**What is required**:
Go through the lines of the material and tally those with the string "Screen"; reply with the number alone.
Extracted information below:
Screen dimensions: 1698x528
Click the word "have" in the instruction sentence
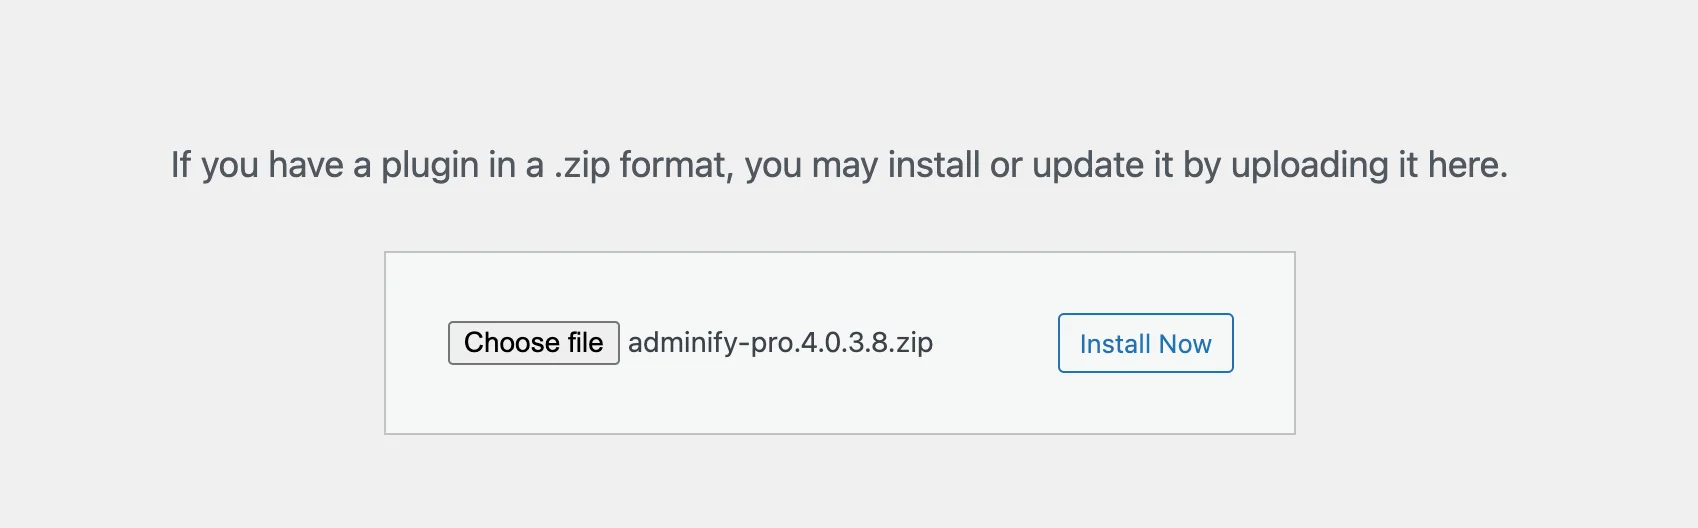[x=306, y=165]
End of Extracted information.
Extracted information below:
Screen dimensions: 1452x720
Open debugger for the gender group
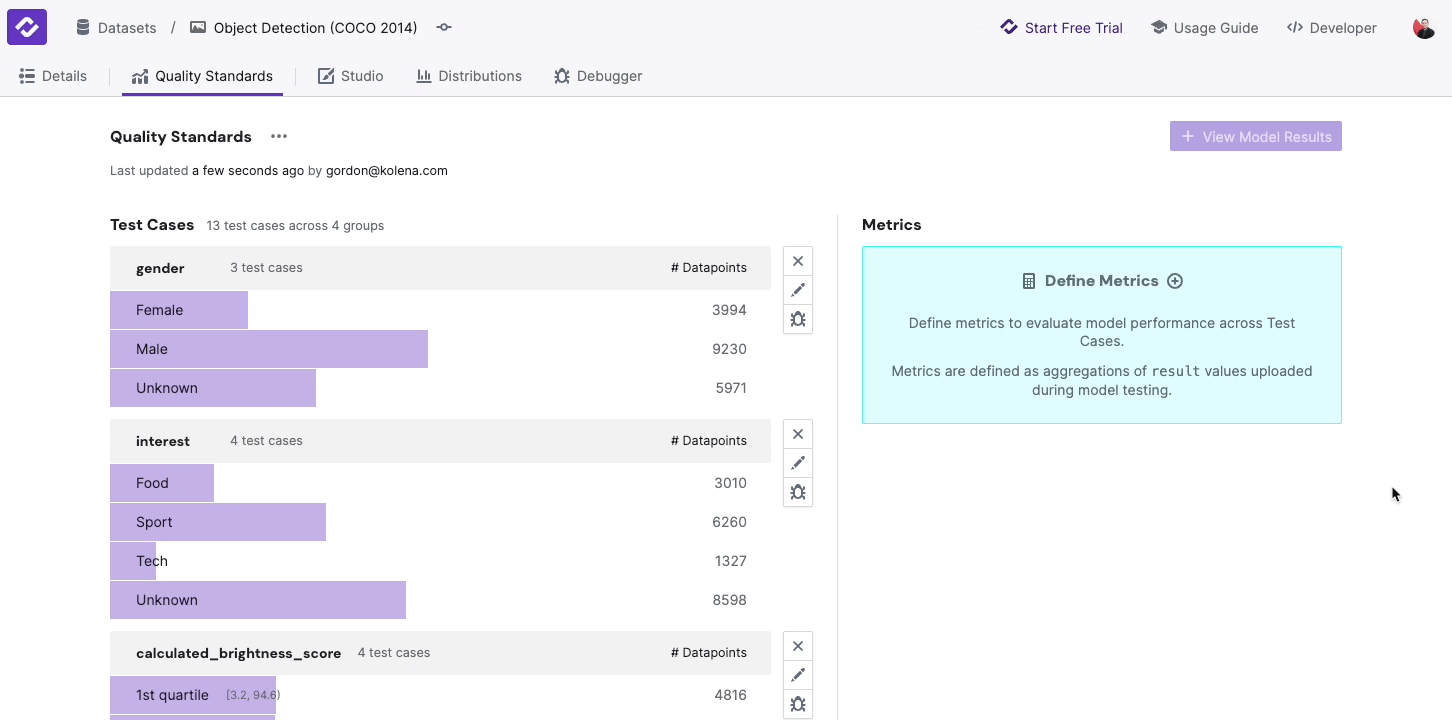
End of Extracted information.
Extracted information below:
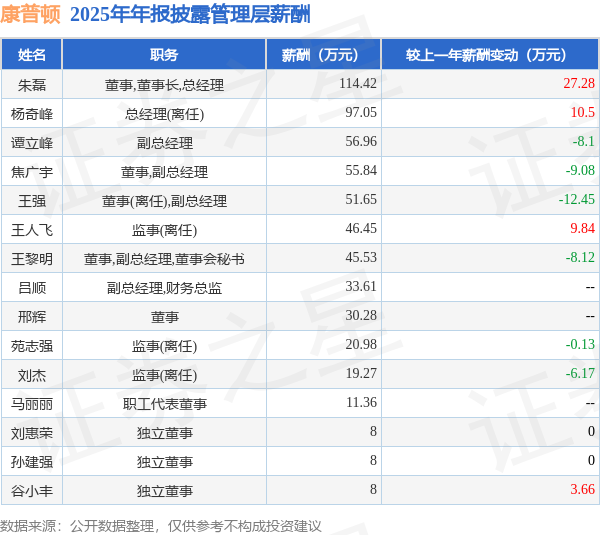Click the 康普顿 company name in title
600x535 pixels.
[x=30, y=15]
End of Extracted information.
**Output of the exercise**:
2